Everyone I know is in engaged in that Clearing Out transitional phase between spring and summer. As a Virgo (are you listening, Fiona?) my Clearing Out phase never really begins or ends, it just goes a little comatose occasionally. Merci Beaucoup Enfant Deux triggered renewed effort this week when she rang to check we still have the dinghies in the outhouse. I've carted those damned things back from our house in France so many times I threatened last year to leave them over there. "No, mum, you can't. I got mine in a boite de cadeau! You can't possibly leave it over there. I might need it."

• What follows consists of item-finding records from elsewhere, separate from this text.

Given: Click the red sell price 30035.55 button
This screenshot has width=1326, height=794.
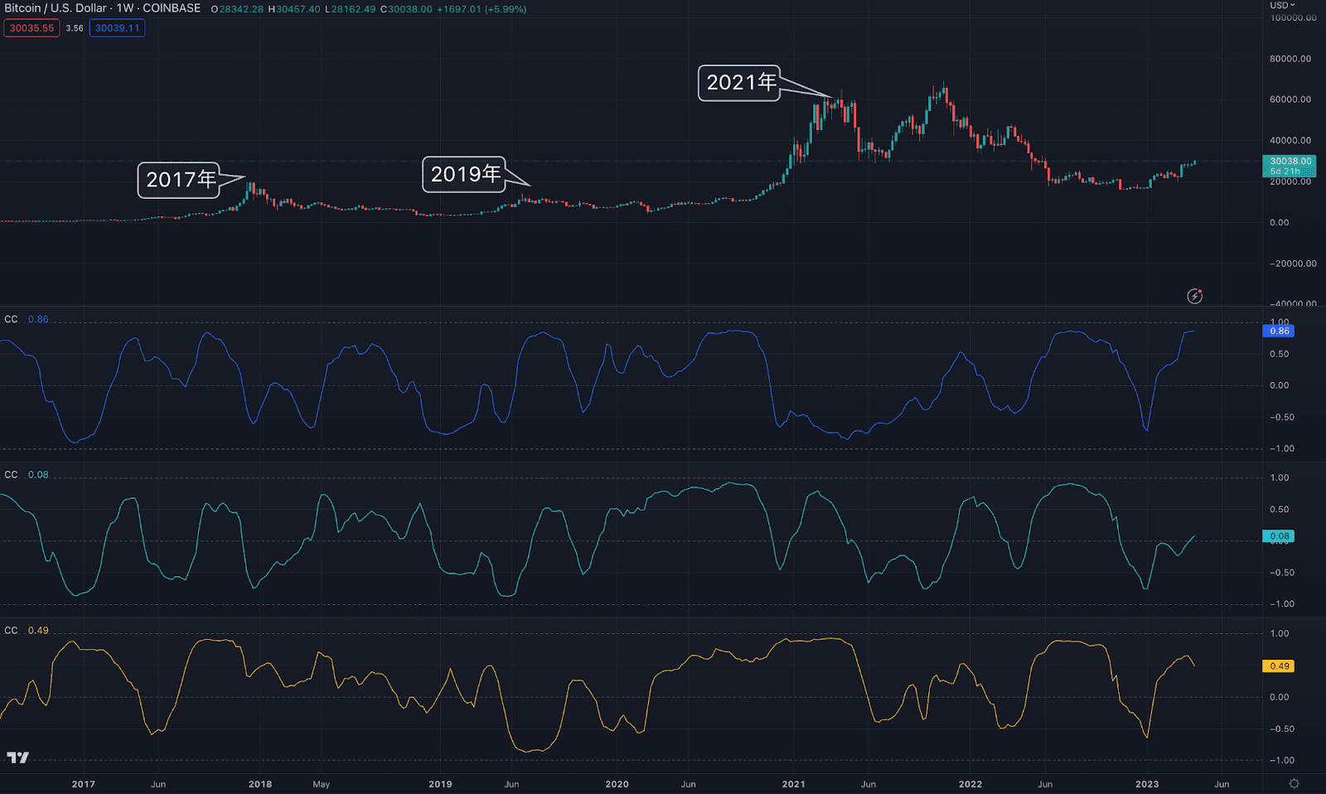Looking at the screenshot, I should click(x=31, y=28).
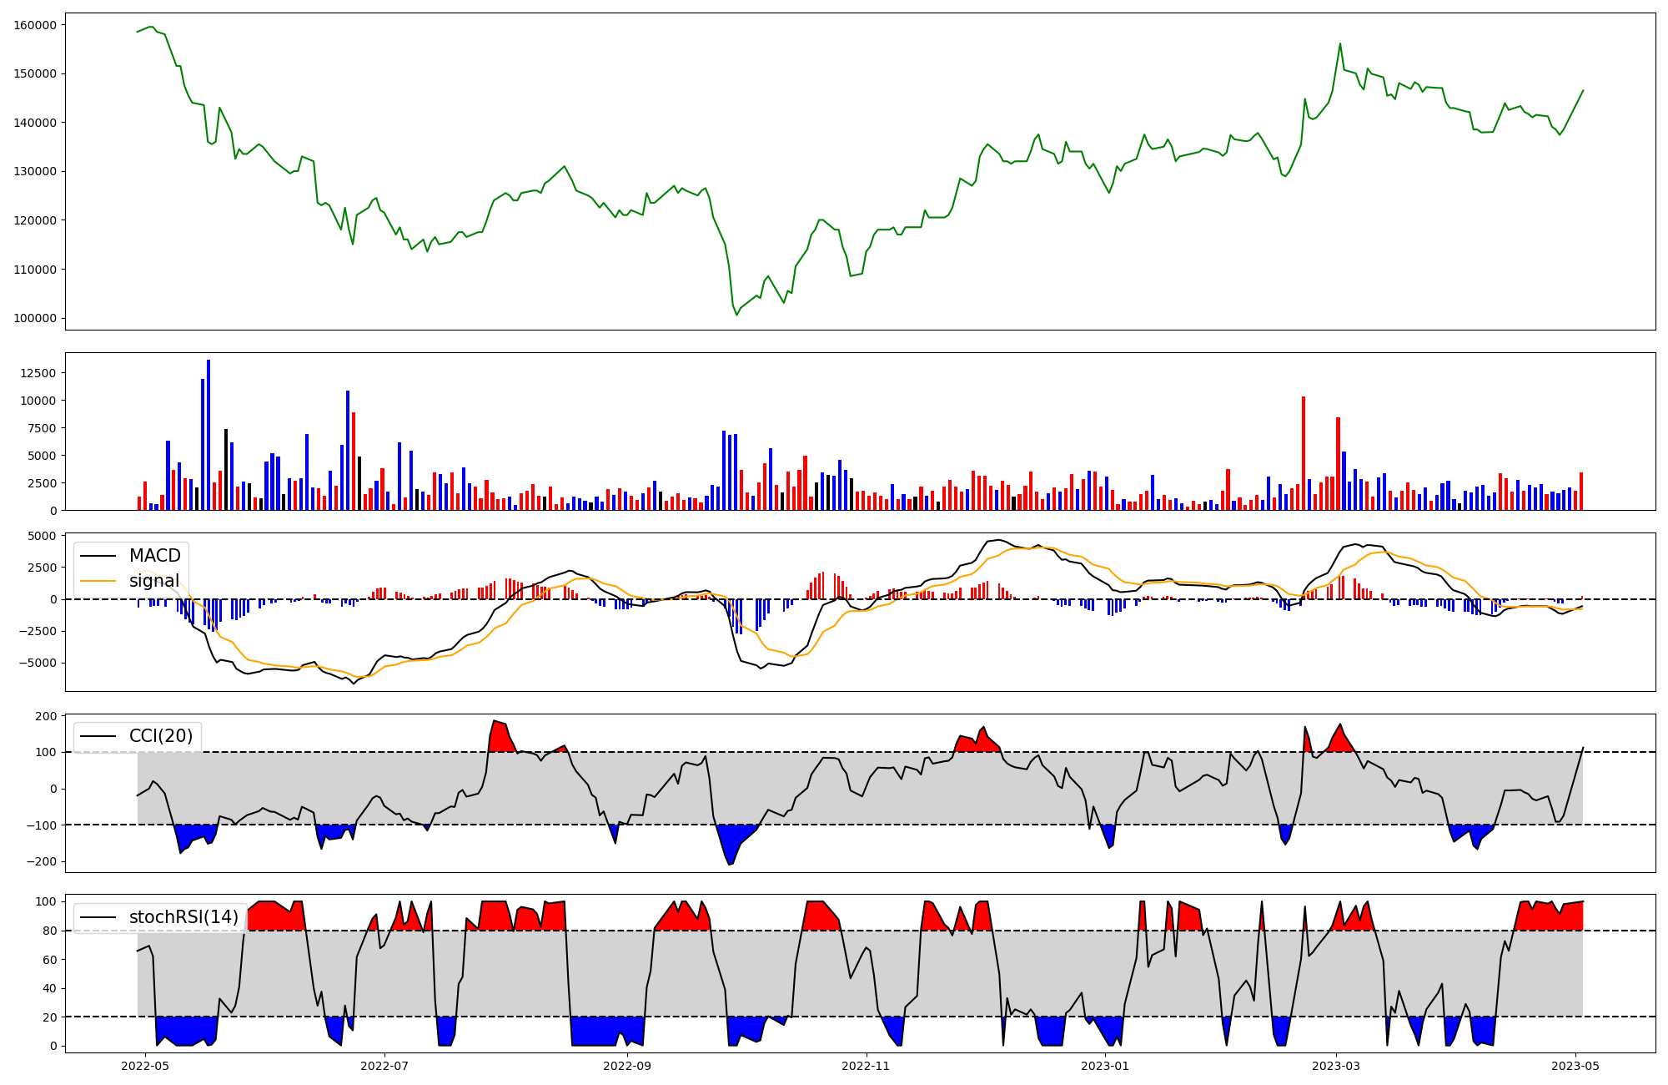1668x1085 pixels.
Task: Click the stochRSI(14) legend label
Action: (183, 917)
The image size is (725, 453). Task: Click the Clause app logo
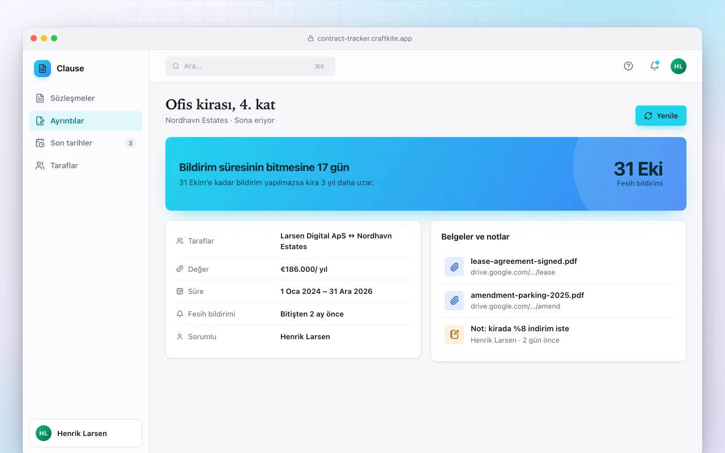click(42, 69)
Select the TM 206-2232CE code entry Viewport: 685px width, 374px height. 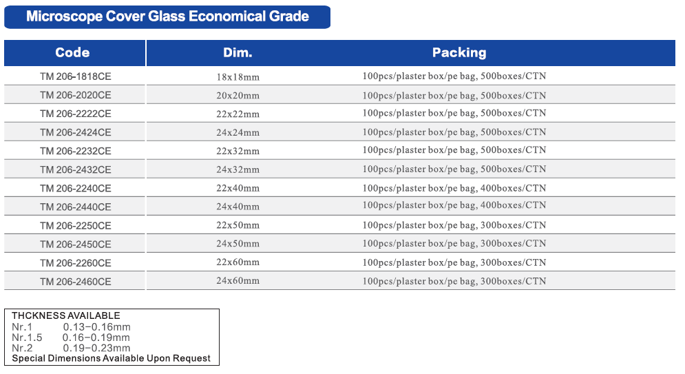(x=76, y=151)
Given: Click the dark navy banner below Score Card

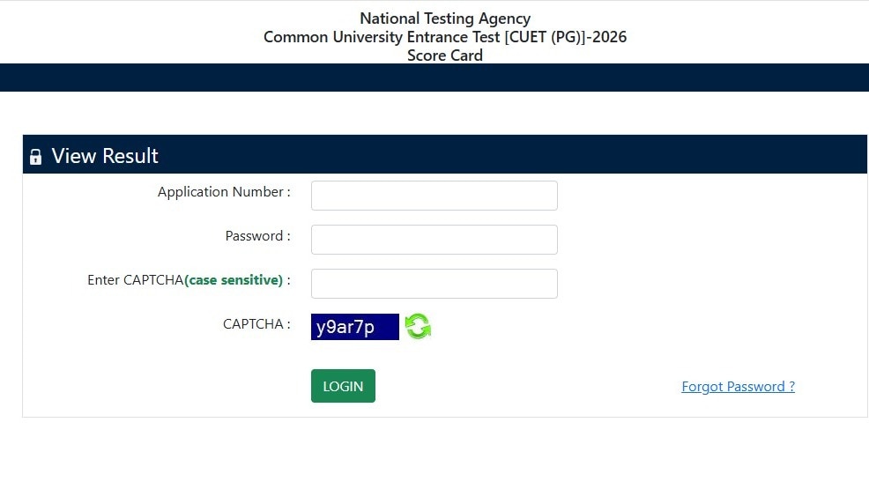Looking at the screenshot, I should click(435, 78).
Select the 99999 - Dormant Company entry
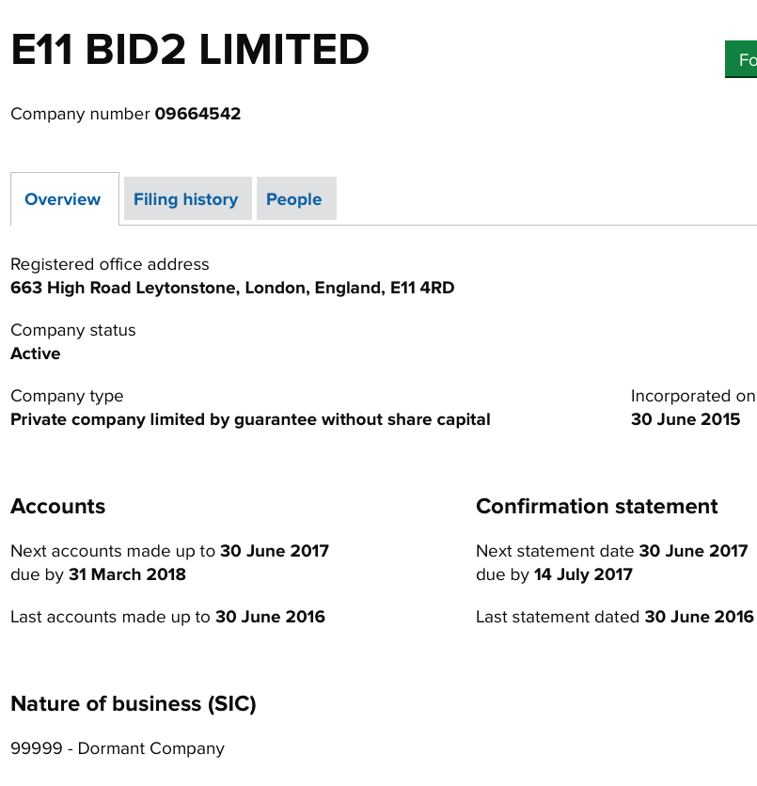The height and width of the screenshot is (786, 757). (118, 748)
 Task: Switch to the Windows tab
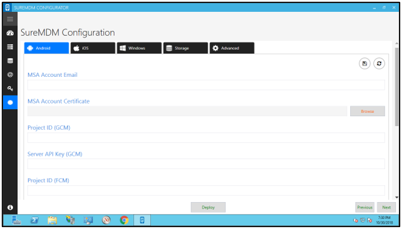(139, 48)
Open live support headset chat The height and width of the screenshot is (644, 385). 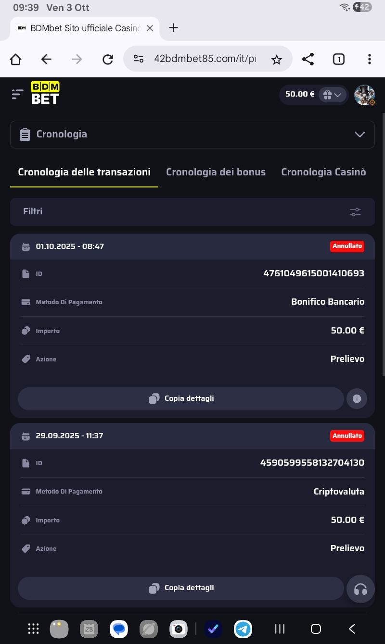tap(360, 589)
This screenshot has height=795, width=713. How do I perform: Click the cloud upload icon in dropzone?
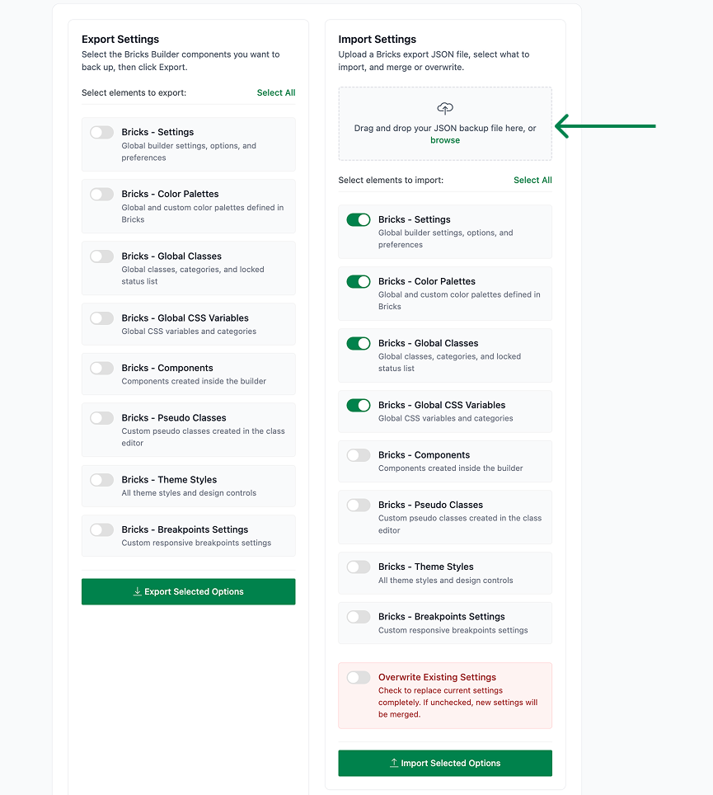(x=445, y=108)
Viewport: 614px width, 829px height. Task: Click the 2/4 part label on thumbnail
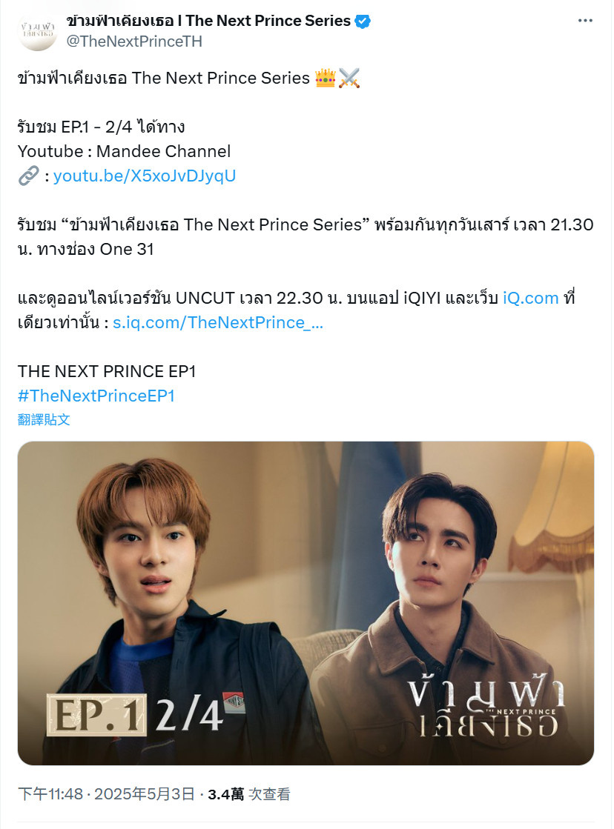click(x=189, y=715)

Beggars belief, doesn't it?
In order to get to the paddles I'll have to move that IKEA racking that seemed such a brilliant solution for the outhouse crapstore. I fixed the racking into the outer screw hole (you know what I mean by this; you have that same IKEA racking system yourselves...) thinking I'd never need the extension shelves. I need the extension shelves. In my defence I hadn't imagined just how much crap my two would generate and then bring home from uni. The text books, equipment, white coats, shot glasses, fancy dress costumes (at least I hope they're fancy dress costumes) I can understand. But does any undergraduate really need 16" pizza plates?
Carefully tucked away in an old biscuit tin I found some sheets of photocopier paper splattered with tomato seeds. My charming, witty and erudite readers will know this is my patented foolproof method of storing tomato seeds. I'd clearly run out of paper at some stage as I'd splattered some seeds across a list of that year's crops. Here's the laundry list;
Toms - Gartenperle 2 (number of 6-plug trays)
Costo F 6
Chili - Purple Tiger 6
Celeriac - Alabaster 12 (we really had a thing for celeriac that year)
Marrow - Long Glen Bush 1
Courgette - Tristar 1
Mixed Squash - 12 of each
Jack O Lantern
Melon - Passport 2
Livingstone Daisies - 16 trays
Beans - Black beans 4
Canadian Wonder 3
Productive little soldier, wasn't I!